Pediatric Department of Qilu Hospital, Shandong University, #107 Wenhuaxi Road, Jinan, China.
Brain Res. 2013 Jun 26;1519:78-86. doi: 10.1016/j.brainres.2013.04.047. Epub 2013 May 4.
Maternal infection during pregnancy is associated with an increased risk of neurodevelopmental injury. Our aim was to investigate whether prenatal immune challenge could alter susceptibility to seizure-induced brain injury in adulthood. Pregnant Wistar rats were injected intraperitoneally with lipopolysaccharide (LPS) or normal saline (NS) at days 15 and 16 of gestation. At postnatal day 45, seizure susceptibility was assessed in response to lithium-pilocarpine (LiPC) in adult offspring. Four groups were studied, including normal control (NS-NS), prenatal inflammation (LPS-NS), adult seizure (NS-LiPC), and "two-hit" (LPS-LiPC) groups. Our results demonstrated that adult rat offspring of LPS-exposed dams showed significantly greater susceptibility to LiPC-induced seizures, as well as enhanced hippocampal neuronal injury after seizures. Furthermore, animals in the "two-hit" group performed significantly worse than those from the NS-LiPC group in the open field test and Morris water maze. Our findings suggest that prenatal immune activation can cause a long-lasting increase in seizure susceptibility and predispose the brain to the damaging effect of seizures later in life.
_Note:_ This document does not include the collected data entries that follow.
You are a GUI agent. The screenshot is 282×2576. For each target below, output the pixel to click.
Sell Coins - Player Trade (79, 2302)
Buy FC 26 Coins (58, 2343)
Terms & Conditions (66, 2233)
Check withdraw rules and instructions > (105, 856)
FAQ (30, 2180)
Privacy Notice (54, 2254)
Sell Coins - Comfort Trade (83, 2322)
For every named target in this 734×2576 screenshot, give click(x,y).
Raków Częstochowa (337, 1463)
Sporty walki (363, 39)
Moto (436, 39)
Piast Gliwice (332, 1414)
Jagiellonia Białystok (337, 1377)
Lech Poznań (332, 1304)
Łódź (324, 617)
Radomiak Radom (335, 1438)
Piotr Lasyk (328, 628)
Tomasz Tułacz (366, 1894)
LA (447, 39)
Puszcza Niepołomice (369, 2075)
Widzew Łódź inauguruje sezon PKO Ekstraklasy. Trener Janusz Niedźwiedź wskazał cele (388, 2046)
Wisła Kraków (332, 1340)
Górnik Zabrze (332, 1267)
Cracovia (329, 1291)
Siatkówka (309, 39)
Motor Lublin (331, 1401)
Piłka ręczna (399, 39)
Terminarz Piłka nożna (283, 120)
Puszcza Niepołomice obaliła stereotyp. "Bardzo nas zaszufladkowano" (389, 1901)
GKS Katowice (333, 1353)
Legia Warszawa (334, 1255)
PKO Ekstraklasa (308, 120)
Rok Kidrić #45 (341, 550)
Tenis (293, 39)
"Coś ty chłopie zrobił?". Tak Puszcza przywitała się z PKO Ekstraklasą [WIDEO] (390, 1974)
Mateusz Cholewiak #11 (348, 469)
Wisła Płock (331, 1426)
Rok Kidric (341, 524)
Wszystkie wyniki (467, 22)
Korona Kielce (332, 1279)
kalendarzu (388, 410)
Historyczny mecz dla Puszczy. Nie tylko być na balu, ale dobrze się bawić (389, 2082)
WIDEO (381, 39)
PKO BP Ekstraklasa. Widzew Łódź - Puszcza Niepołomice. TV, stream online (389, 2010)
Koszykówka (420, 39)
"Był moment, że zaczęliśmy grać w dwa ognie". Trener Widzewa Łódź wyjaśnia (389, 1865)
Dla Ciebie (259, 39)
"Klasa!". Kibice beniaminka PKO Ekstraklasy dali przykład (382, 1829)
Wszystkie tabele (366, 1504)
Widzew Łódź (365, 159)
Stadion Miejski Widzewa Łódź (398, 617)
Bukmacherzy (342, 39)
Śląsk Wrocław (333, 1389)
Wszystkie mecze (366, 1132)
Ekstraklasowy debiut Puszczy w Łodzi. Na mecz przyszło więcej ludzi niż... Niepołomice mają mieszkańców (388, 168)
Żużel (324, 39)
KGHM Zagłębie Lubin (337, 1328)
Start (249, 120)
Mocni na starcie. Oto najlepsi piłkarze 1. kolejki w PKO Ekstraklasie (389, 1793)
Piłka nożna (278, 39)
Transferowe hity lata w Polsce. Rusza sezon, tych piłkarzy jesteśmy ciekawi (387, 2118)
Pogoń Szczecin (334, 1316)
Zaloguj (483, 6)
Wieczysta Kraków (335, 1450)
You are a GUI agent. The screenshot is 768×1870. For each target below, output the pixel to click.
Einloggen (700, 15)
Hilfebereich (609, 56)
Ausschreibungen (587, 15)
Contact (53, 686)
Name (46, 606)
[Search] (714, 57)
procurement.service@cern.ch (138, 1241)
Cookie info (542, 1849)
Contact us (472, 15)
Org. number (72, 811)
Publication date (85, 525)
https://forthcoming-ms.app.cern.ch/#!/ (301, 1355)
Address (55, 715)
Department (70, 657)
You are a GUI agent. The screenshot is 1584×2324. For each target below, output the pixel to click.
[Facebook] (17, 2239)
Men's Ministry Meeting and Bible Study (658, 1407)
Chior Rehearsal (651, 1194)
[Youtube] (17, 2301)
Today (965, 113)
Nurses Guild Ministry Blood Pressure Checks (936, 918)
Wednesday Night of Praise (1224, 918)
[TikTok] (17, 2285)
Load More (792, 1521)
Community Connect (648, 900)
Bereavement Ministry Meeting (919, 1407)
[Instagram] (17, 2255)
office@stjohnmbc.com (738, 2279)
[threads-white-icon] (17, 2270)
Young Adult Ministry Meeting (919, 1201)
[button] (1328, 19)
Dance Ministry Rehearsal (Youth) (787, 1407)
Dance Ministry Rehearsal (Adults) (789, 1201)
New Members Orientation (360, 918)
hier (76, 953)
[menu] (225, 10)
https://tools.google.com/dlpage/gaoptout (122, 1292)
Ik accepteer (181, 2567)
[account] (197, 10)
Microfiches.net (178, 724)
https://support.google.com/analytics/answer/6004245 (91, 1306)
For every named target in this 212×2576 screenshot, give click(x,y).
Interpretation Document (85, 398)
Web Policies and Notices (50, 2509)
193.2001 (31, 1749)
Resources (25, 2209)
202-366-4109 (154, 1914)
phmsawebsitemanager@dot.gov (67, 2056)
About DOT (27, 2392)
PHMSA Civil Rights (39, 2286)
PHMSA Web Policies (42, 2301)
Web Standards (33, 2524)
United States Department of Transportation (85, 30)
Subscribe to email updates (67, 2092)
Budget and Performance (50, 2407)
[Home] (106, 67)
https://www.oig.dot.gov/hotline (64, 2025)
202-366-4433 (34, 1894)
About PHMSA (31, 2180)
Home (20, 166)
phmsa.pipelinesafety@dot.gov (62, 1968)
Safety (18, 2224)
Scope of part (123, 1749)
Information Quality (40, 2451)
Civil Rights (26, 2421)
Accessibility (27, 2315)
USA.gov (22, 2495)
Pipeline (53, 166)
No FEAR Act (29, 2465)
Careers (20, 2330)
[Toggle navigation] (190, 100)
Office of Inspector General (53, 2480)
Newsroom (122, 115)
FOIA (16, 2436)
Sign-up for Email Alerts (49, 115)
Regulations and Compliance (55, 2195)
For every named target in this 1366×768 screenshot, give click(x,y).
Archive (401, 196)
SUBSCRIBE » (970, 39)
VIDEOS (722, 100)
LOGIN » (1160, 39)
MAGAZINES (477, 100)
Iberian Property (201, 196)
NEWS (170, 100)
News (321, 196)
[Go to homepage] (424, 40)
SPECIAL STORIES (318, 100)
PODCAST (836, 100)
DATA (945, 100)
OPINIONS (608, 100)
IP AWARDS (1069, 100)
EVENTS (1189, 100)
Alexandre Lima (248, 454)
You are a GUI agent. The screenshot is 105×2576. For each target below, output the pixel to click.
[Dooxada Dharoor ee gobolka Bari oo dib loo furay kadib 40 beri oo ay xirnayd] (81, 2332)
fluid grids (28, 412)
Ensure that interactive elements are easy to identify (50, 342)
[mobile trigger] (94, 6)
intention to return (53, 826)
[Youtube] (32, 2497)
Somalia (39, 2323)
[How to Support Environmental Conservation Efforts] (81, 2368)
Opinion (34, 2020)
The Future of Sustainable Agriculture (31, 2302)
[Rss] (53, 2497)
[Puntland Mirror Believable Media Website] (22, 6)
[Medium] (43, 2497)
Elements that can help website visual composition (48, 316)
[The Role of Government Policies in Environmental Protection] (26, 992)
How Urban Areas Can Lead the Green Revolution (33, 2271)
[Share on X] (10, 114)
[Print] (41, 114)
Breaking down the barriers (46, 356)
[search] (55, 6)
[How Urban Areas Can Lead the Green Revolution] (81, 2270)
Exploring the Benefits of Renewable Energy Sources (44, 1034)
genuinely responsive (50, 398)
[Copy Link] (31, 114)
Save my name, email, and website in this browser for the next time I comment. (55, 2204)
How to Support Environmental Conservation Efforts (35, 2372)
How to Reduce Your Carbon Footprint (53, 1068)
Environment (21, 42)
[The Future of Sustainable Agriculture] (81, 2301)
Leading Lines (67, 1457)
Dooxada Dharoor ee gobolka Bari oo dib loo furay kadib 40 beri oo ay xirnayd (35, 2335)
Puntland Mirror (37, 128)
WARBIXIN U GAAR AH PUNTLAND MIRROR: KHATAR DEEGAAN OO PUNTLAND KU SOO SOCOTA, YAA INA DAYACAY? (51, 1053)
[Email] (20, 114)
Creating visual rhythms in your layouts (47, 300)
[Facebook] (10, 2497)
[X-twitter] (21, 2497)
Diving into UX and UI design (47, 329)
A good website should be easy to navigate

母体妊娠期间感染与神经发育损伤的风险增加有关。我们的目的是研究产前免疫挑战是否会改变成年后对癫痫引起的脑损伤的易感性。在妊娠第 15 和 16 天,将脂多糖(LPS)或生理盐水(NS)腹腔内注射给怀孕的 Wistar 大鼠。在出生后第 45 天,用锂-匹罗卡品(LiPC)评估成年后代的癫痫易感性。研究了包括正常对照组(NS-NS)、产前炎症组(LPS-NS)、成年癫痫组(NS-LiPC)和“双打击”组(LPS-LiPC)在内的四个组。我们的结果表明,暴露于 LPS 的母鼠的成年大鼠后代对 LiPC 诱导的癫痫发作具有明显更高的易感性,并且在癫痫发作后海马神经元损伤也增强。此外,“双打击”组动物在旷场试验和 Morris 水迷宫中的表现明显比 NS-LiPC 组差。我们的研究结果表明,产前免疫激活可导致癫痫易感性的持久增加,并使大脑易受生命后期癫痫发作的损害。